Tutti i Papi recenti, San Giovanni Paolo II, Benedetto XVI e Francesco si sono definiti anticlericali perché sottolineano, con questa qualificazione, il ruolo fondamentale dei laici. La gerarchia svolge un ruolo indispensabile, naturalmente, perché la Chiesa è un'istituzione gerarchica; ma tutti noi siamo chiamati all'apostolato a partire dalle nostre funzioni. 

Oggi la famiglia è in crisi; ma se realizziamo una profonda esperienza di fede nelle famiglie, se facciamo in modo che non siano famiglie autoreferenziali, come dice il Papa, ma aperte ad altre famiglie che vedono in loro una testimonianza di perdono, di generosità, di servizio... questa testimonianza farà sì che altre famiglie vogliano essere come queste famiglie cristiane. Credo che questo sia un ottimo modo per evangelizzare nel mondo di oggi. 

Qualche settimana fa è stata resa pubblica la Costituzione apostolica. Predicato Evangelium, Cosa significa questo per la Prelatura dell'Opus Dei? 

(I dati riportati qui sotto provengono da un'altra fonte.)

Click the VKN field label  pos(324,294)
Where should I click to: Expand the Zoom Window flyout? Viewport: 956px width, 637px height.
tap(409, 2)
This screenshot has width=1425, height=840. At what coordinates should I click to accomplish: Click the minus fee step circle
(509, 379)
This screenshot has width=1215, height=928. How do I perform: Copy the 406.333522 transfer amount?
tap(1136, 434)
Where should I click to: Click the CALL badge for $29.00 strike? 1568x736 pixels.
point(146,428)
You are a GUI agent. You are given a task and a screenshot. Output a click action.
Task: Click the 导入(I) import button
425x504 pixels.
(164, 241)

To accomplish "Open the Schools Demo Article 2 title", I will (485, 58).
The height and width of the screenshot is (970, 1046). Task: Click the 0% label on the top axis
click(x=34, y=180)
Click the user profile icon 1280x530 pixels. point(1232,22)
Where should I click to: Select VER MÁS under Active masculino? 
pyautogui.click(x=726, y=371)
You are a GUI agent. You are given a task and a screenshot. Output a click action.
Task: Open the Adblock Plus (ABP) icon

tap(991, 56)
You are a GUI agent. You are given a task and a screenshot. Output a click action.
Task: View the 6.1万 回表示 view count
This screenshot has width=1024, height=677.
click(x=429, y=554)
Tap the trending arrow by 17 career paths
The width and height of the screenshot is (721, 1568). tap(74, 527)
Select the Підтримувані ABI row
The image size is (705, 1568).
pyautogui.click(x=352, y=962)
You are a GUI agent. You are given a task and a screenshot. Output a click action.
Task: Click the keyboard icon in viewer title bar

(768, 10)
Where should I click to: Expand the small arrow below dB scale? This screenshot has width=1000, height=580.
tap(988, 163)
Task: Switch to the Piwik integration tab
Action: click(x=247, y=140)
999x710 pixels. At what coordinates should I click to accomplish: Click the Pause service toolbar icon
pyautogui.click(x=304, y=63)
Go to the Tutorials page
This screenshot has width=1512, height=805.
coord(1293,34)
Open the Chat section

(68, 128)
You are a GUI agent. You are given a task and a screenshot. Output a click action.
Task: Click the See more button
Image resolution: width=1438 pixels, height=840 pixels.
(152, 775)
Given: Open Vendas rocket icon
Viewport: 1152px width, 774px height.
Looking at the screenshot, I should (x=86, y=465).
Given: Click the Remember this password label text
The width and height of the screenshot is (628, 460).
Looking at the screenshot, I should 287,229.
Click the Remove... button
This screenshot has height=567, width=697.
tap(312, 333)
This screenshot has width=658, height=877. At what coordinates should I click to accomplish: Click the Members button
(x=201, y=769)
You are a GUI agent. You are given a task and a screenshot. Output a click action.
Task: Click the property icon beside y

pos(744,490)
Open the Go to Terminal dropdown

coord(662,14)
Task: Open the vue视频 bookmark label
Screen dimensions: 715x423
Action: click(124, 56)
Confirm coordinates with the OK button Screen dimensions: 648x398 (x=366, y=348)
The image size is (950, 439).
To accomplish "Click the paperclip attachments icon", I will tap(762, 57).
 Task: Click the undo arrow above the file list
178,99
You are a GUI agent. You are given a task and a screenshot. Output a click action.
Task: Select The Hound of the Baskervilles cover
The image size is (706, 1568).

-Lo stesso giorno in cui è stata pubblicata la costituzione apostolica, il prelato dell'Opus Dei, che è la voce più autorevole, ha detto che non cambia nulla di sostanziale. 

L'importante è preservare lo spirito dell'Opus Dei. Conservare il carisma fondatore con la flessibilità - sempre ispirata da quel carisma - di rispondere alle sfide del mondo contemporaneo. 

In un'intervista rilasciata da Mons. Arrieta, Segretario del Pontificio Consiglio per i Testi Legislativi, ha ripetuto queste parole del prelato e ha portato esempi di molte realtà che, nel corso della storia, hanno cambiato la loro dipendenza dalla Santa Sede e hanno continuato a conservare la loro essenza. Pertanto, la Prelatura dell'Opus Dei rimane la stessa al di là di questo cambiamento.